Design contest opens for Guggenheim Museum in Helsinki
The Guggenheim Foundation has launched its first ever international design contest to select an architect for its latest museum in Helsinki
The two-stage contest is being run by Malcolm Reading Consultants and is supported by the City of Helsinki, the State of Finland, and the Finnish Association of Architects.
Submissions to the anonymous first stage will be judged on architectural design, relationship to the site, sustainability and feasibility.
An online exhibition will feature all stage one submissions with special prominence given to 30 schemes rated highest by the judges.
Six shortlisted teams will then be announced in November and given until March 2015 to work up designs for a prominent plot in the city’s South Harbour.
The winner – set to be announced in June 2015 – will take home £80,000 and five runner-ups will receive £45,000 each.
Guggenheim Foundation director Richard Armstrong said: ‘It is essential to the Guggenheim’s mission to engage directly with people throughout the world, to affirm the transformative potential of art, and to fuse the experience of contemporary art with great architecture.
‘This competition advances all of those goals, with the aim of inspiring an exemplary museum of the twenty-first century that is also a meaningful addition to the landscape of Helsinki.’
Competition jurist Erkki Leppävuori added: ‘This competition promises to be extremely exciting. The site, which is rich and varied as a cultural and environmental setting, poses potentially productive technical challenges to architects and structural engineers, who also must address the high expectations and lively opinions of our citizens.

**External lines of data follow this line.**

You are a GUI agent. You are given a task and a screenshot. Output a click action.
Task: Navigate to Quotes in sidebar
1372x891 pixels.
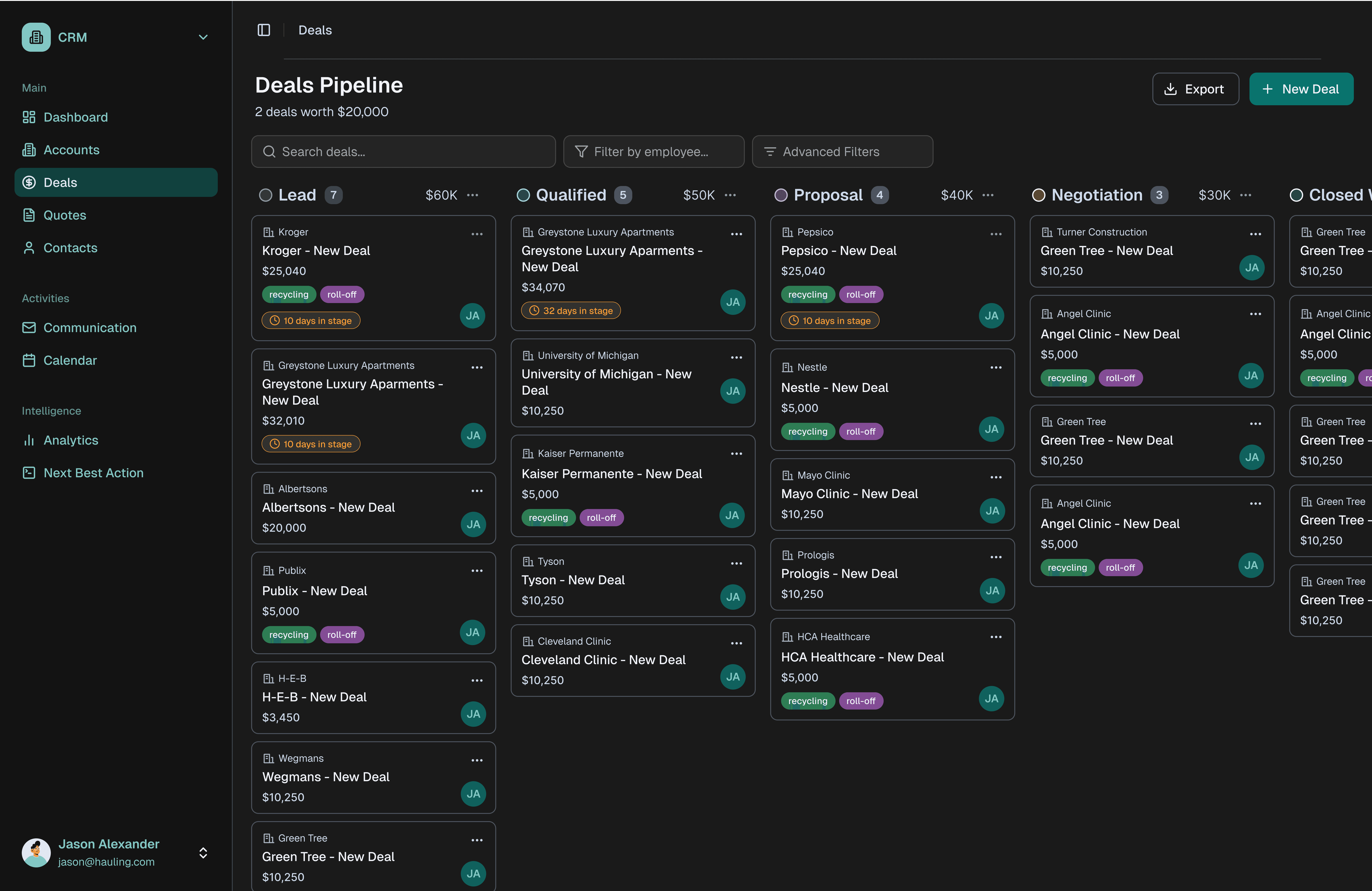[65, 215]
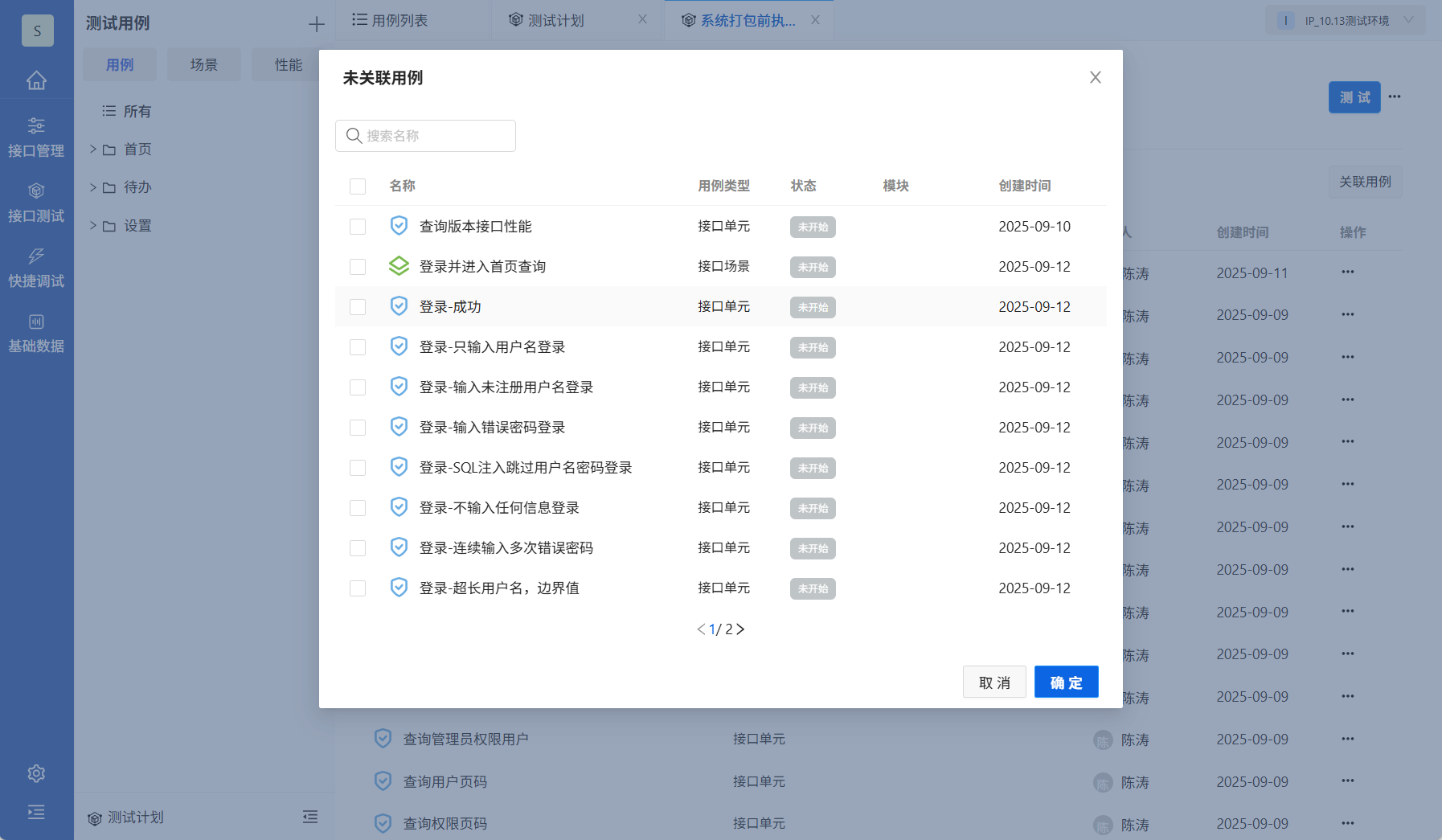The width and height of the screenshot is (1442, 840).
Task: Click the scenario icon beside 登录并进入首页查询
Action: [x=399, y=266]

‘I am sure that the competitors will respond with many excellent proposals. Finland and Helsinki need more groundbreaking cultural hot spots, and I expect this competition will enhance and broaden our discussions about culture.’
The full competition jury
- Mark Wigley, professor and Dean of the Graduate School of Architecture, Planning and Preservation at Columbia University (jury chair)
- Mikko Aho, Director of City Planning and architect, City of Helsinki
- Jeanne Gang, founder and architect, Studio Gang Architects
- Juan Herreros, founder and architect, Herreros Arquitectos
- Anssi Lassila, partner and architect, Lassila Hirvilammi
- Erkki Leppävuori, President and CEO, VTT Technical Research Centre of Finland
- Rainer Mahlamäki, professor and architect, Lahdelma & Mahlamäki Architects
- Helena Säteri, Director General, Ministry of the Environment, Finland
- Nancy Spector, Deputy Director and Jennifer and David Stockman Chief Curator, Solomon R. Guggenheim Foundation
- Yoshiharu Tsukamoto, founder and architect, Atelier Bow-Wow
- Ritva Viljanen, Deputy Mayor, City of Helsinki
More than seven hundred inquiries were received from interest teams before the contest opened.
The City’s governing board has earmarked a waterfront plot in the city’s South Harbour for the project - despite previous opposition to the high-profile project.
An earlier proposal for the museum was shelved by the same board in 2012 amid concerns over the project’s cost. A poll of city residents found 75 per cent opposed the scheme.
The Guggenheim Foundation subsequently put forward a second proposal featuring a ten per cent reduction in operating and administrative costs which was approved by the city board in January.
A final decision on whether proceed with the prestigious museum will be taken by the City of Helsinki and the State of Finland once the competition completes.
The deadline for anonymous stage one submissions is 10 September.